* _DATA PROVIDED_
• • •
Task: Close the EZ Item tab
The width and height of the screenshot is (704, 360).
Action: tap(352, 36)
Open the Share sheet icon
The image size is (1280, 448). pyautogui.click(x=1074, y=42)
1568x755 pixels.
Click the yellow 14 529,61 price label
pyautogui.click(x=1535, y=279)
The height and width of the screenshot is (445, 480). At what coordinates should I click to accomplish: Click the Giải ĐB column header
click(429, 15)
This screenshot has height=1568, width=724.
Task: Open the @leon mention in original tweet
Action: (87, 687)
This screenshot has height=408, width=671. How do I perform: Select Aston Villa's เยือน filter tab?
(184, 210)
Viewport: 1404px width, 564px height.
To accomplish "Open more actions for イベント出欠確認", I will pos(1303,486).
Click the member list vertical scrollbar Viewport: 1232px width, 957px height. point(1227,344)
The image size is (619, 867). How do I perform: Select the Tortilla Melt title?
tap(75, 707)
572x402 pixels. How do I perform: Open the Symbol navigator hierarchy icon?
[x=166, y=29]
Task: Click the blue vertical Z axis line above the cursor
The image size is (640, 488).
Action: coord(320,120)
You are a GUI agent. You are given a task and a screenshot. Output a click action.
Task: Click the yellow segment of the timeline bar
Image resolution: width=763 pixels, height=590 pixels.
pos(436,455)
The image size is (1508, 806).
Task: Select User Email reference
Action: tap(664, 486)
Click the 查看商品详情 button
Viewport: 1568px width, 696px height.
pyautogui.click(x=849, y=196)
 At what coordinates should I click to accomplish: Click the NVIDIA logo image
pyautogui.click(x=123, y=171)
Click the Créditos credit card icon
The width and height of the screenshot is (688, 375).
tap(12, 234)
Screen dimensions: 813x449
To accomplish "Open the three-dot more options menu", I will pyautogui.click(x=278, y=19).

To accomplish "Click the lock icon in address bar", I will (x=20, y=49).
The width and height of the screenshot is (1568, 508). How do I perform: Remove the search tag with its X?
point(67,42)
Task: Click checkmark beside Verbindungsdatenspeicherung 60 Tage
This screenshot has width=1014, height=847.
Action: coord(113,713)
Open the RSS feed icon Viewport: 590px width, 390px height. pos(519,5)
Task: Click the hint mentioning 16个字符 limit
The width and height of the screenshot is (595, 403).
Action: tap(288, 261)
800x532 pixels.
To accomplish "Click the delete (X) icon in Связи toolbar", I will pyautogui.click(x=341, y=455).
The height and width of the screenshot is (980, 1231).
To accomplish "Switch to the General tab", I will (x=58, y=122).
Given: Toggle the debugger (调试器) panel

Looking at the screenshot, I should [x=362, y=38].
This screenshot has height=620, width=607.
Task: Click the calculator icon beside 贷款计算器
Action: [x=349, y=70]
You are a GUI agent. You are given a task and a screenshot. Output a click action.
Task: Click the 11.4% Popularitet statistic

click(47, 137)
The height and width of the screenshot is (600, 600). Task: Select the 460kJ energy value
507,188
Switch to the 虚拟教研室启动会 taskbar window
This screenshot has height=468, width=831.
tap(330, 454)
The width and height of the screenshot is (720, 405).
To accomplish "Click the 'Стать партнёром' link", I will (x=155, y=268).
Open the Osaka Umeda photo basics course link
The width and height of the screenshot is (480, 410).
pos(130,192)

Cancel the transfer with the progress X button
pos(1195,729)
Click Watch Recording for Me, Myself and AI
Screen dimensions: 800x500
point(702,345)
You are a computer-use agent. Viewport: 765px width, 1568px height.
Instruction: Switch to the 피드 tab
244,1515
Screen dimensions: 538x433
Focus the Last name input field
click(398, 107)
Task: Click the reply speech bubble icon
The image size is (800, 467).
• • •
* _TASK PROMPT_
Once more, set down the full listing, verbatim.

* _ANSWER TO THE EXERCISE_
Task: Close the EZ Item tab
The width and height of the screenshot is (704, 360).
Action: tap(352, 36)
Open the Share sheet icon
The image size is (1280, 448). pyautogui.click(x=1074, y=42)
1568x755 pixels.
Click the yellow 14 529,61 price label
pyautogui.click(x=1535, y=279)
The height and width of the screenshot is (445, 480). At what coordinates should I click to accomplish: Click the Giải ĐB column header
click(429, 15)
This screenshot has height=1568, width=724.
Task: Open the @leon mention in original tweet
Action: (87, 687)
This screenshot has height=408, width=671. How do I perform: Select Aston Villa's เยือน filter tab?
(184, 210)
Viewport: 1404px width, 564px height.
To accomplish "Open more actions for イベント出欠確認", I will pos(1303,486).
Click the member list vertical scrollbar Viewport: 1232px width, 957px height. point(1227,344)
The image size is (619, 867). How do I perform: Select the Tortilla Melt title?
tap(75, 707)
572x402 pixels. How do I perform: Open the Symbol navigator hierarchy icon?
[x=166, y=29]
Task: Click the blue vertical Z axis line above the cursor
The image size is (640, 488).
Action: coord(320,120)
You are a GUI agent. You are given a task and a screenshot. Output a click action.
Task: Click the yellow segment of the timeline bar
Image resolution: width=763 pixels, height=590 pixels.
pos(436,455)
The image size is (1508, 806).
Task: Select User Email reference
Action: tap(664, 486)
Click the 查看商品详情 button
Viewport: 1568px width, 696px height.
pyautogui.click(x=849, y=196)
 At what coordinates should I click to accomplish: Click the NVIDIA logo image
pyautogui.click(x=123, y=171)
Click the Créditos credit card icon
The width and height of the screenshot is (688, 375).
tap(12, 234)
Screen dimensions: 813x449
To accomplish "Open the three-dot more options menu", I will pyautogui.click(x=278, y=19).

To accomplish "Click the lock icon in address bar", I will (x=20, y=49).
The width and height of the screenshot is (1568, 508). How do I perform: Remove the search tag with its X?
point(67,42)
Task: Click checkmark beside Verbindungsdatenspeicherung 60 Tage
This screenshot has width=1014, height=847.
Action: coord(113,713)
Open the RSS feed icon Viewport: 590px width, 390px height. pos(519,5)
Task: Click the hint mentioning 16个字符 limit
The width and height of the screenshot is (595, 403).
Action: tap(288, 261)
800x532 pixels.
To accomplish "Click the delete (X) icon in Связи toolbar", I will pyautogui.click(x=341, y=455).
The height and width of the screenshot is (980, 1231).
To accomplish "Switch to the General tab", I will (x=58, y=122).
Given: Toggle the debugger (调试器) panel

Looking at the screenshot, I should [x=362, y=38].
This screenshot has height=620, width=607.
Task: Click the calculator icon beside 贷款计算器
Action: [x=349, y=70]
You are a GUI agent. You are given a task and a screenshot. Output a click action.
Task: Click the 11.4% Popularitet statistic

click(47, 137)
The height and width of the screenshot is (600, 600). Task: Select the 460kJ energy value
507,188
Switch to the 虚拟教研室启动会 taskbar window
This screenshot has height=468, width=831.
tap(330, 454)
The width and height of the screenshot is (720, 405).
To accomplish "Click the 'Стать партнёром' link", I will (x=155, y=268).
Open the Osaka Umeda photo basics course link
The width and height of the screenshot is (480, 410).
pos(130,192)

Cancel the transfer with the progress X button
pos(1195,729)
Click Watch Recording for Me, Myself and AI
Screen dimensions: 800x500
point(702,345)
You are a computer-use agent. Viewport: 765px width, 1568px height.
Instruction: Switch to the 피드 tab
244,1515
Screen dimensions: 538x433
Focus the Last name input field
click(398, 107)
Task: Click the reply speech bubble icon
The image size is (800, 467).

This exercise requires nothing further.